### [Extrait de page]
════════════════════
Des accusations sans preuves aux objectifs évidents

La décision du gouvernement algérien de ne pas s´impliquer aux côtés de l´une ou de l´autre des deux parties au conflit libyen et de plaider en faveur d´une solution pacifique par la voie du dialogue lui a valu, décidément, bien de l´hostilité dans le camp des partisans de la guerre à outrance et de l´instabilité de ce pays frère et voisin.

L’opposition libyenne relayée généreusement par des médias levantins et occidentaux aux ordres et jusqu´au gouvernement marocain par le biais de son lobby juif aux Etats-Unis a tout tenté pour faire accréditer d´abord la thèse du «transport» puis du

«financement» des mercenaires africains pour épauler les partisans du colonel Kadhafi. Ni les communiqués et déclarations répétées du gouvernement algérien démentant de telles accusations infondées et tendancieuses, ni même l´absence de la moindre preuve sur ces allégations n´ont réussi à calmer cette campagne de dénigrement contre l´Algérie qui a su conserver son self-control face à de telles provocations.

Il aura donc fallu le démenti ferme du commandant en chef américain d’Africom sur le bien- fondé de ces accusations pour que cette conspiration anti-algérienne observe enfin un recul, tactique toutefois. A voir pourtant les choses de plus près, la conspiration vient plutôt du camp opposé, celui des partisans de l´instabilité au Maghreb et au Sahel.
════════════════════
### [Données de l'exercice]
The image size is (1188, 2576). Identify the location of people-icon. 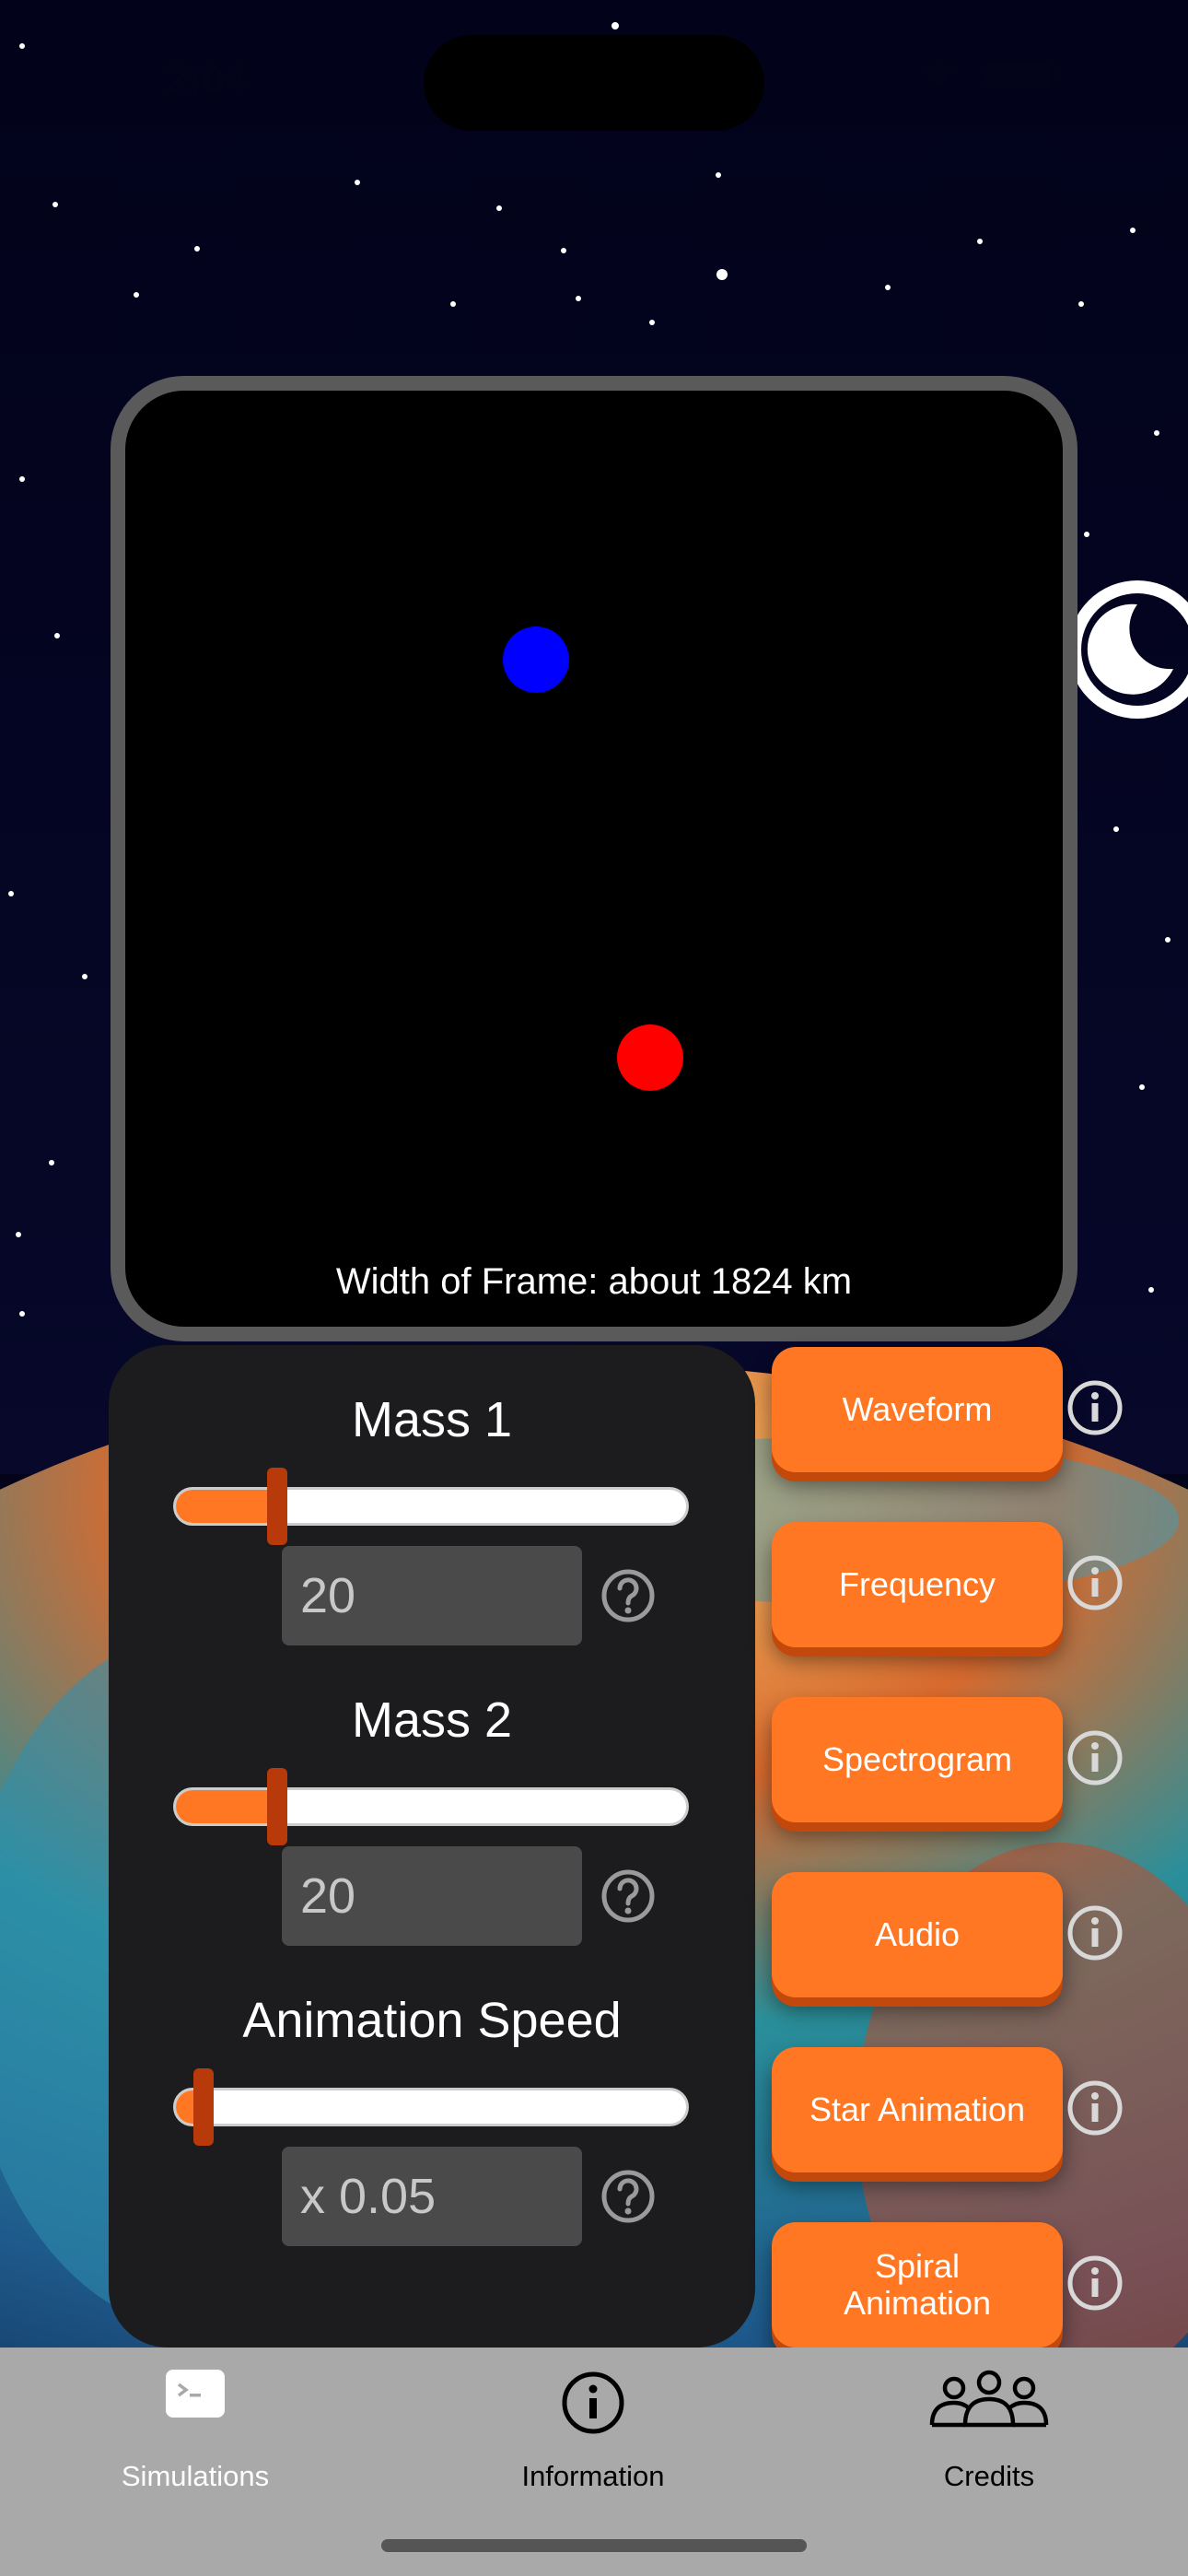
(989, 2399).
════════════════════
### [Consigne]
Extrayez sans rien modifier le passage de l'article sur les accusations visant l'Algérie qui va de «Des accusations sans» à «frère et voisin.», ces deux bornes comprises.

### [Corrigé]
Des accusations sans preuves aux objectifs évidents

La décision du gouvernement algérien de ne pas s´impliquer aux côtés de l´une ou de l´autre des deux parties au conflit libyen et de plaider en faveur d´une solution pacifique par la voie du dialogue lui a valu, décidément, bien de l´hostilité dans le camp des partisans de la guerre à outrance et de l´instabilité de ce pays frère et voisin.